Stored records:
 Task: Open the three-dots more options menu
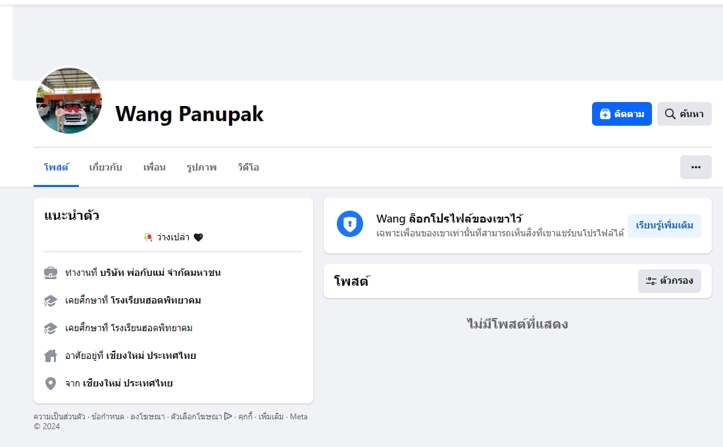[x=695, y=167]
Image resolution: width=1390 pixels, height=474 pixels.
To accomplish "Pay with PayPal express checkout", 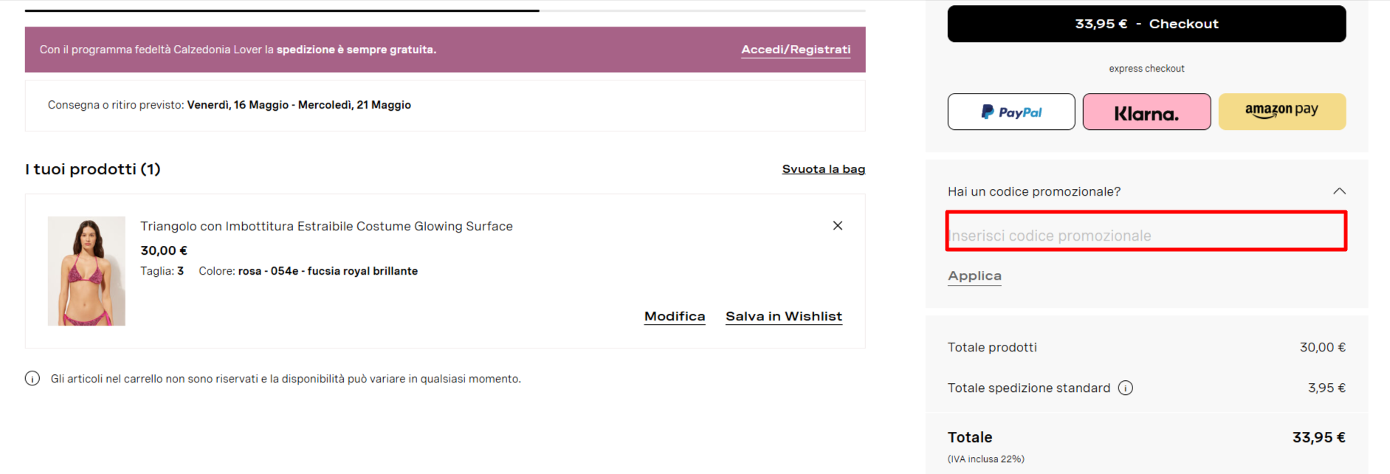I will pyautogui.click(x=1011, y=111).
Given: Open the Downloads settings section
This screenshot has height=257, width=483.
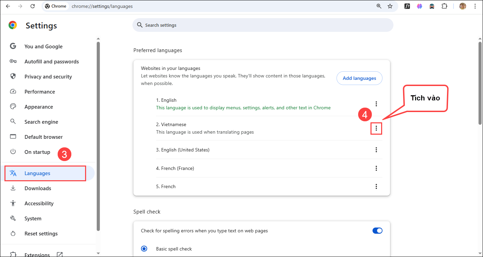Looking at the screenshot, I should click(x=38, y=188).
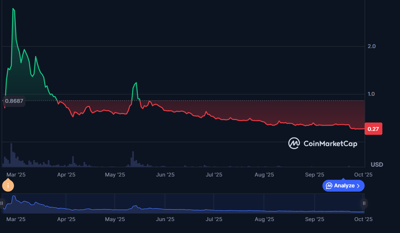Click the CoinMarketCap logo icon watermark
The image size is (400, 233).
[294, 143]
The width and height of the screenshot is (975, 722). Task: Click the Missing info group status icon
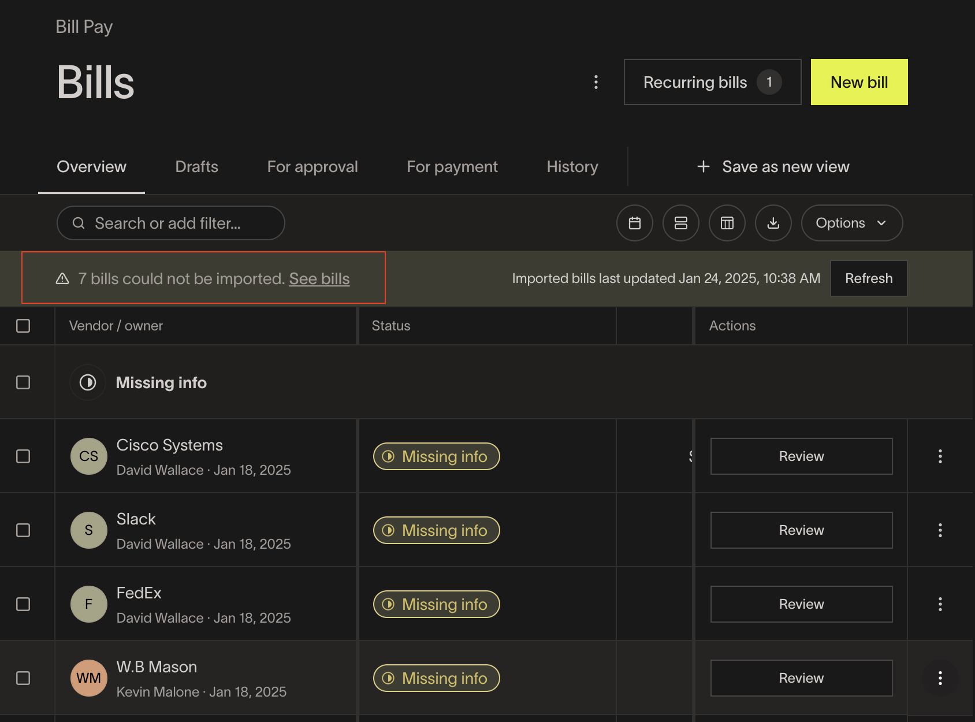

Your instructions:
Only the lines from the one holding "This screenshot has height=257, width=483." through the end of the data are to be printed, exactly as they stand and with no pictures.

Exercise output:
This screenshot has height=257, width=483.
Looking at the screenshot, I should click(x=38, y=188).
Click the CoinMarketCap logo icon watermark
The image size is (400, 233).
[294, 143]
The width and height of the screenshot is (975, 722). Task: Click the Missing info group status icon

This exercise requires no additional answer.